Search Engine Land have a great round up of some of the best responses, including my favourite:
Dear Google, I just implemented SSL and I’m STILL not ranking #1 for ‘cheap plumber in Sheffield’. WTF is wrong with you guys??!
— ? ingo ? bousa ? (@supaswag) August 7, 2014
Marking the centenary of World War One, 888,246 ceramic poppies were planted into the moat of the Tower of London. When I first saw the photo I thought the poppies had been photoshopped into the image, how wonderfully wrong I was.
The number of poppies planted is hugely significant, with one being made for each British and Colonial death during the conflict.
For more about the evolving installation, click here or check out #TowerPoppies.
We’re proud to announce that Browser Media is, yet again, up for another incredible award, having been shortlisted for Best Content Creation at the Wirehive100 Digital Agency Awards. Recognising outstanding creative and technical talent from agencies in the southern counties based outside of London, it’s a great accolade to have been selected.
Yep, that’s right, a monkey. Photographer, David Slater has missed out on £10,000 worth of earnings as part of a copyright row with Wikipedia. After spending three days amongst Macaca Nigra monkeys in 2011, Slater was accepted as part of the troop allowing him to capture some truly stunning shots.
Slater’s downfall? Allowing a particularly cheeky monkey to take a selfie.
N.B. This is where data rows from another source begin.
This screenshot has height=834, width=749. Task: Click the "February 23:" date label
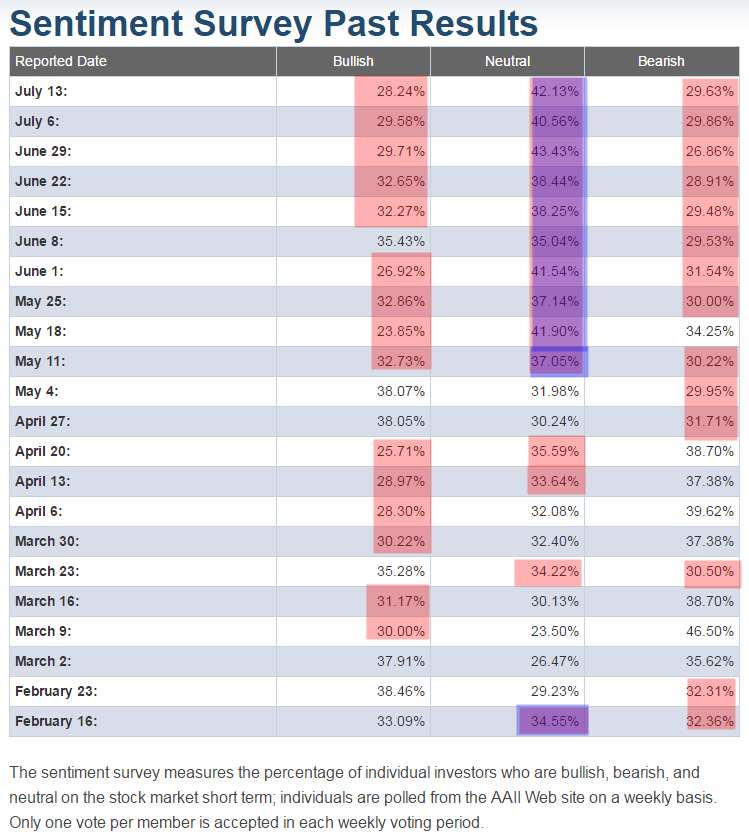56,691
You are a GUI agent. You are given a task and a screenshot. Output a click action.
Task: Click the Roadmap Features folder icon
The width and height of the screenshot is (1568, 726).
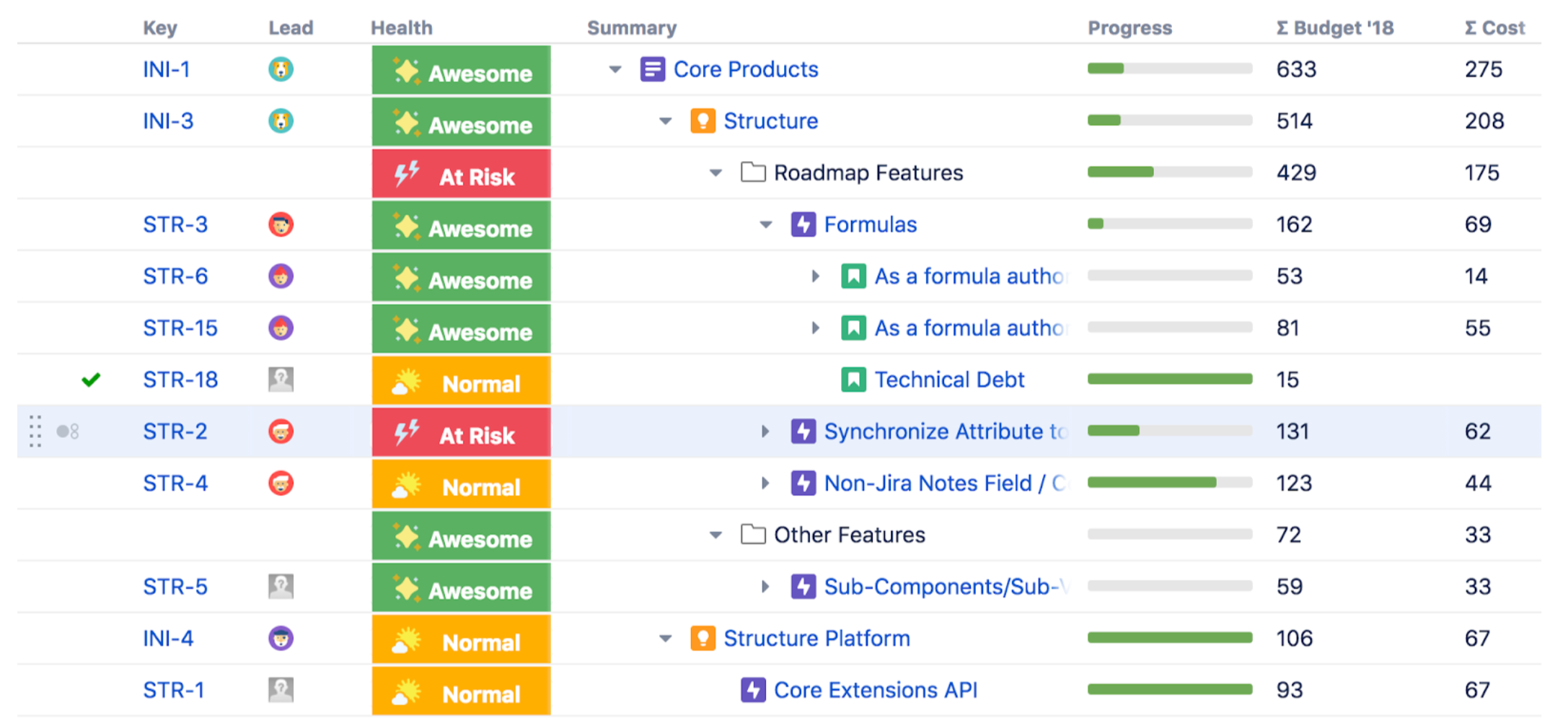pyautogui.click(x=753, y=173)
Despite having made around £2,000 in 2011 from the image above, Slater has missed out on additional earnings after the image appeared in the “public domain” on Wikipedia. The critical element here being that as the monkey technically took the photo, Slater cannot own it and therefore it can be used without permission.
What a world.
Cows are big fans of the trombone, apparently.